Un cúmulo de sensaciones y emociones arrebatadoras y perturbadoras se asientan en aquel espectador que tenga un mínimo de sensibilidad después de visionar esta obra de arte. Podemos poner todos los reparos que queramos, que si esnobismo, que artificiosos alardes poéticos, que si pedantería intelectualoide, engaños argumentales o tomaduras de pelo. Pero esto es cine señores y de muchos quilates, cine con mayúsculas porque todo eso también es cine.
Reconozcámoslo, Médem lleva a cabo una de sus más geniales creaciones. Consigue atrapar con ese cine circular y simbolista, lleno de imágenes sugerentes y evocadoras de una belleza deslumbrante. Es de esas películas que, después de ser vista, se estanca en nuestra imaginario durante mucho tiempo porque es una película capicúa, como no se cansan de repetir sus dos protagonistas esenciales, Otto ( Fele Martínez) y Ana ( Nawja Nimri), es decir, es una película que puede ser vista de principio a fin al igual que desde el final al principio: inicio y fin son el mismo, los impresionantes ojos de Ana en los cuales se refleja el rostro compungido de Otto dan inicio y final a esta extraordinaria historia de amor. Médem busca eso precisamente, jugar con el espectador creando un conjunto de símbolos que se repiten y giran contínuamente alrededor de él.
Sin embargo lo que Médem quiere contarnos es una historia de amor poco convencional, la de dos chiquillos casi adolescentes que, por las casualidades del destino ( algo que a su autor tanto gusta representar) se encuentran en un colegio religioso de EGB en los primeros ochenta, en donde separan a niños de niñas.

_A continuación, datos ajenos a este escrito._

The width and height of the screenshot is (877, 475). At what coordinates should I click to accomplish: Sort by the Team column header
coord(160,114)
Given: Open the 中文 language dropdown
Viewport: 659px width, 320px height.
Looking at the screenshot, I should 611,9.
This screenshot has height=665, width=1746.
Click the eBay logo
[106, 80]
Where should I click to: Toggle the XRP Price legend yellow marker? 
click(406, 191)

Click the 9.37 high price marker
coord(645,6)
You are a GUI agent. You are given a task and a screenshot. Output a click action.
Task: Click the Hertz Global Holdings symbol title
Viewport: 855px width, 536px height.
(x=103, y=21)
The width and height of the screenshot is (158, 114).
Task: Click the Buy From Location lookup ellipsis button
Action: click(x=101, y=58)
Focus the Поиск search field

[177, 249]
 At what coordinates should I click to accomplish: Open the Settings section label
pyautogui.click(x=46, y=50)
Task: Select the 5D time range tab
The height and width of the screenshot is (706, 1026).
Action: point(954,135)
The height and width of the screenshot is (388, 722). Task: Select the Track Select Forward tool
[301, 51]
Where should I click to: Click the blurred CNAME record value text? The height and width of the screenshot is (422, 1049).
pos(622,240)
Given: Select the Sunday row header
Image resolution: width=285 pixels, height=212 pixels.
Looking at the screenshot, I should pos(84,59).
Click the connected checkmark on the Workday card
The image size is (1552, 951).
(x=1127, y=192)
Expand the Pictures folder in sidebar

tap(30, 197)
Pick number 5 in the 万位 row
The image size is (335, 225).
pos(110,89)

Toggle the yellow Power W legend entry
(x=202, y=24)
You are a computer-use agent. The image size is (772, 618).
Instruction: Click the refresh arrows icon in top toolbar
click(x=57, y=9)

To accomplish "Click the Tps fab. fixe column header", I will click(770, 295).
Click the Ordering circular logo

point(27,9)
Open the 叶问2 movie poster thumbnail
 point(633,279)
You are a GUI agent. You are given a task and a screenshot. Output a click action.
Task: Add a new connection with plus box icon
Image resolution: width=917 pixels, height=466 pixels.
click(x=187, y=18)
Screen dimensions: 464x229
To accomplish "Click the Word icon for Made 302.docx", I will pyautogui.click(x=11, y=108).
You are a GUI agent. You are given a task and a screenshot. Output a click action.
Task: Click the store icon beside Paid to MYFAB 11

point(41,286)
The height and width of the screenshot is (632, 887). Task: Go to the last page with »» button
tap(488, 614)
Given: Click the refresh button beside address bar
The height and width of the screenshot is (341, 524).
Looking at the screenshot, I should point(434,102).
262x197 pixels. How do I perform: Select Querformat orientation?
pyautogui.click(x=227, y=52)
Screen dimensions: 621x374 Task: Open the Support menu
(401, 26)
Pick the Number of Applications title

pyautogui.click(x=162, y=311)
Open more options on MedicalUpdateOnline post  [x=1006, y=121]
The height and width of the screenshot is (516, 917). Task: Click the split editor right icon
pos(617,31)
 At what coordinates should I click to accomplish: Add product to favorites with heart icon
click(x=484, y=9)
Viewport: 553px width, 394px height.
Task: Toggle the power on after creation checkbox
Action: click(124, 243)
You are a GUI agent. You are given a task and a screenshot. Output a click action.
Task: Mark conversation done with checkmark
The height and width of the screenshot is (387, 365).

Allí se enamoran profundamente y por esos azares de la vida acaban viviendo juntos como hermanastros: la madre de Ana, viuda, se enamora del padre de Otto, separado. Aunque al principio Otto y Ana, Ana y Otto viven cada uno con sus madres, es Otto el que da el paso de estar mucho más cerca de Ana, yéndose a vivir con su padre y dejando a su madre sola, algo que después tendrá terribles consecuencias y que darán un nuevo salto mortal en la historia.
Mucho de lo que nos impacta es que nadie conoce el amor de estos dos adolescentes hermanastros, el secretismo con el que llevan su amor, en una sociedad todavía arcaizante, llena de prejuicios morales. Pero ellos siguen adelante porque su amor está por encima de todo lo comprensible a pesar de que la vida los separará irremediablemente y los volverá a unir en el círculo polar, en una Laponia en la que ambos habían soñado años antes como si de un juego se tratase y que en realidad acabará resultando ser el momento final de su eterna unidad.


Porque Ana resulta fría al iniciar una relación con un profesor que le saca media vida e igualmente al romperla y viajar a Finlandia en busca del amor que ambos se prometieron. También Otto resulta inquietantemente gélido en su aventura aeronaútica, ya anunciada ( un tanto pedantemente) en el bombardeo de avioncitos de su adolescencia. Parecen seres oblícuos, que poco tienen que decirse y, sin embargo, en todo momento, se mantiene el amor apasionado que solo se verá truncado en ese final que nos acongoja por su dramatismo pero que, al mismo tiempo, esperamos desde el principio. Un final amargo y dulce al mismo tiempo, un accidente de circulación en el preciso momento en el que ambos se unen y una pupila dilatada que indica el último estertor de Ana viendo a Otto a su lado, una muerte dulce.